Un grupo de personas se refugia de la peste bubónica que azota Florencia en 1348 a contarse historias en una casa de campo. Así sucede en El Decamerón de Boccaccio. Con esa idea en mente, el poema en prosa La edad de la ansiedad de W.H. Auden y la certeza de que ésta es la emoción humana dominante hoy, un grupo de mentes brillantes reflexiona sobre las causas de esta epidemia silenciosa. Que no sólo se debe al Covid-19.

La reunión tiene lugar en Ámsterdam, dentro de la nueva coffehouse del Instituto Nexus que dirige Rob Riemen. Como cada noviembre, el filósofo holandés convoca a intelectuales destacados para pensar el mundo. Este año, debido a la pandemia, se realiza a puerta cerrada, pero con acceso en línea.
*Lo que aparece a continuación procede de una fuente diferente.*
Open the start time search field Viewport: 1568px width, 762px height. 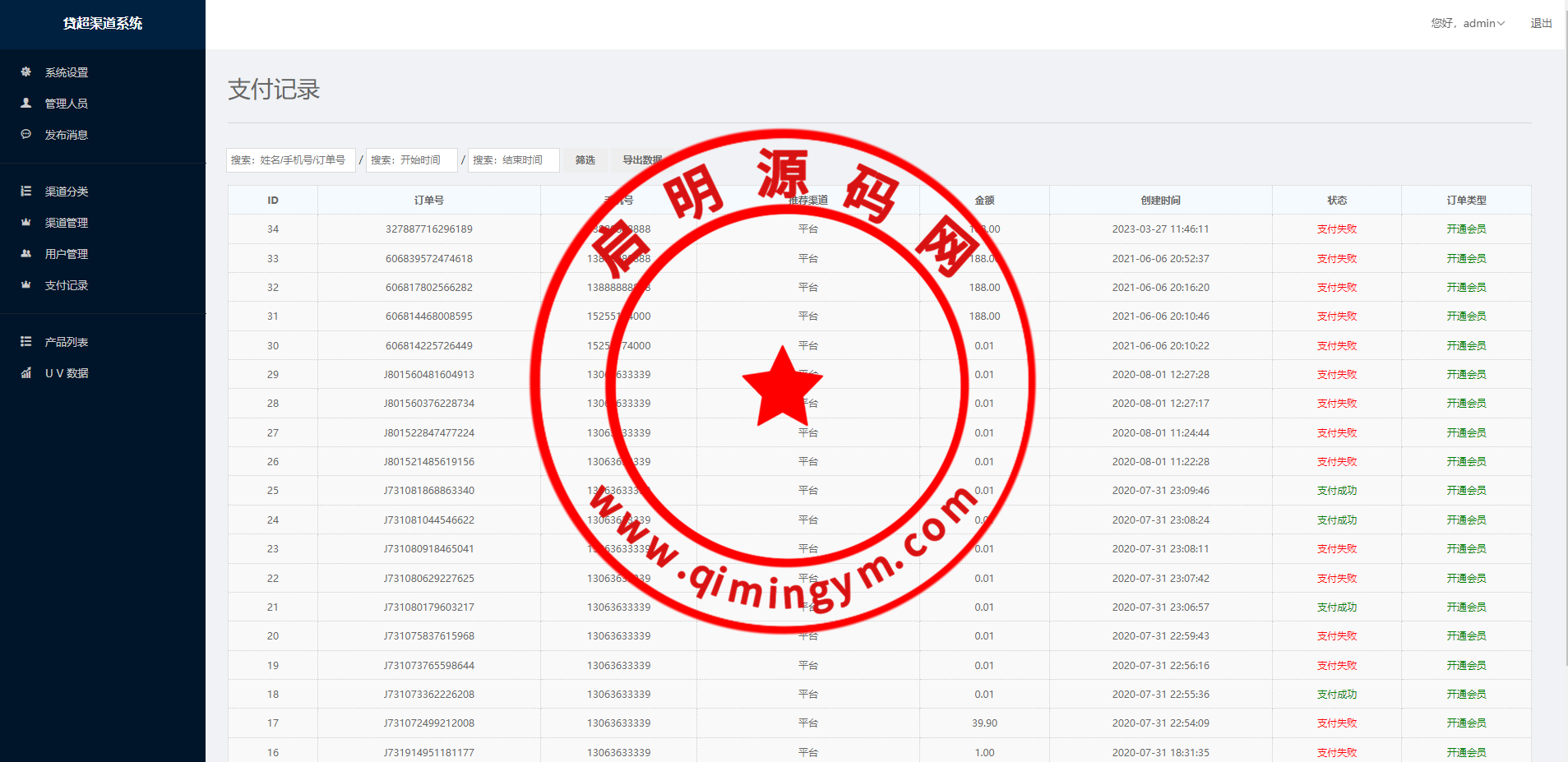(411, 160)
Y escuchamos a Laura Spinney, periodista y escritora, autora de Pale Rider, un gran relato de la pandemia de gripa de 1918. Al filósofo británico Edward Skidelsky, autor del ensayo How much is enough? A Thomas Chatterton W., crítico cultural estadounidense y autor de Autorretrato en blanco y negro, desaprendiendo la raza. A Theodor Dalrymple, psiquiatra británico, autor de libros como Nuestra Cultura, ¿qué queda de ella? A Omar Saif Ghobash, de Emiratos Árabes, autor de Carta a un joven musulmán y a Jean Marie Ghehenno, diplomático francés, funcionario para la Paz en la ONU, autor de El fin de la democracia.

Los participantes indagan la raíz de nuestra ansiedad, desde las dos guerras mundiales en el siglo XX, la caída del Muro de Berlín, la Guerra Fría y la amenaza nuclear. Luego del aparente boom de la globalización económica, la crisis de 2008 que derrumba la fe ciega en las finanzas. El nuevo populismo en el mundo, el Brexit, Trump…, sociedades que prefieren gurús a científicos, la pérdida de la fe en la historia y en la trascendencia; la orfandad de las identidades y el vacío interior.

Se suman al diagnóstico: la crisis del cambio climático y la pérdida de biodiversidad, la exposición permanente a información sobre múltiples peligros que nos acechan, la precarización y el desempleo, la automatización, la ausencia de privacidad, las promesas incumplidas de las nuevas tecnologías, partidos políticos que sólo buscan éxito en las urnas, la sensación de que todo está fuera de control y que nadie está a cargo. El mundo es otro al del siglo XX y los temas son trasnacionales, como el virus invisible que nos tomó por sorpresa y puso en evidencia, con reflectores, la crueldad de las desigualdades; y con lupa, el narcisismo que recorre las redes sociales. La demanda de un automonitoreo continuo en los millennials y la vida en una especie de panóptico virtual, donde todo mundo debe hacer performance todo el tiempo, el aislamiento disfrazado de conexión, la culpa constante por no manifestarse del lado “correcto” en una visión maniquea de la cultura; la victimización como forma de heroísmo, las demasiadas opciones, una ética de permisividad social sin brújula para el ejercicio de la libertad… Todo eso, encuentran, provoca ansiedad.

Under pressure, de David Bowie y Queen, es casi un himno para nuestra época, dice Riemen. Pero no todo queda en diagnóstico ni en pensamientos apocalípticos. ¿Cómo salir de la ansiedad? Es tema de una segunda mesa. En el fondo, plantea Spinney, nos debemos un debate espiritual para preguntarnos: ¿Quiénes somos?, ¿cuál es nuestra relación con los otros seres vivos?, ¿y con el futuro?, ¿cuál es nuestra responsabilidad?